残念な事に、そのバランス感覚が欠如している人間としては、周りの反応を見て、痛みとともにしか学べていない。今後もきっと、ちょっとづつアウトを踏みながら、ちょっとづつ改善しつつ生きていくのだろう。人生は学びの日々である。

話を冒頭に戻す。
上記の通り、世の中に発表するのでは無く、個人が「何かを楽しむ」という行為は、時間や社会にとらわれず、幸福で、自分勝手で、「自由」である必要がある(孤独のグルメは良いことを言っている)わけだが、その時に必要になるのが、能動的であるということだ。
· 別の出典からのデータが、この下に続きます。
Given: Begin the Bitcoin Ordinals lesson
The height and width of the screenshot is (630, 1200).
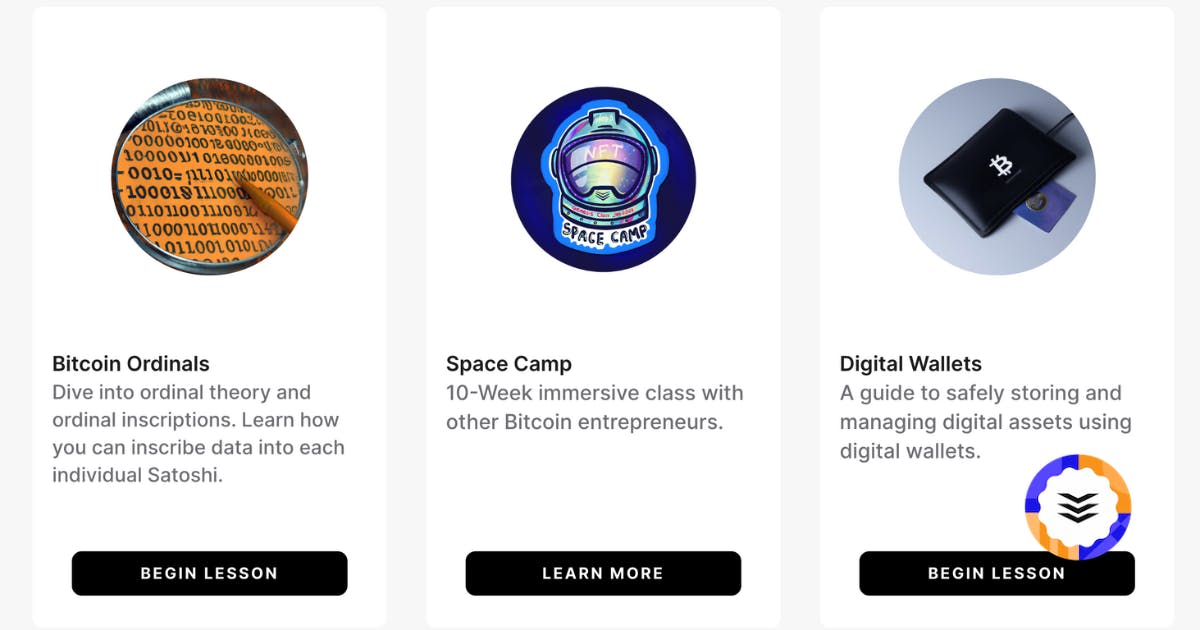Looking at the screenshot, I should coord(209,573).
物の性質を知らなければ、相手の特徴を捉えなければ、話の構造を理解しなければ、自分の好みの部分があるか、好きになれそうかはわからない。
好きだと思えそうな部分を見つけたら、好きになろうとし、好きであろうとしなければ、自分にとっての面白みとして、楽しみ続けることは出来ない。
何もしなくても好きでい続けられるなら、それはもう愛など別の言葉だろう。

世の中の物事を正しく分解し続けると、人生は楽しいことばかりでは無いだろう。その中で、自分の楽しみを見つけていくには、自分のエゴを理解して、育て、分別をつけて社会と折り合いをつけていく他ない。
何もしなくても自然と湧いてくる「楽しい」というものは残念ながら、あまり多くは無い。見える範囲に何かキラリと光るものがあったなら、自ら拾いに行くことで「楽しい」の幅は広がるかもしれない。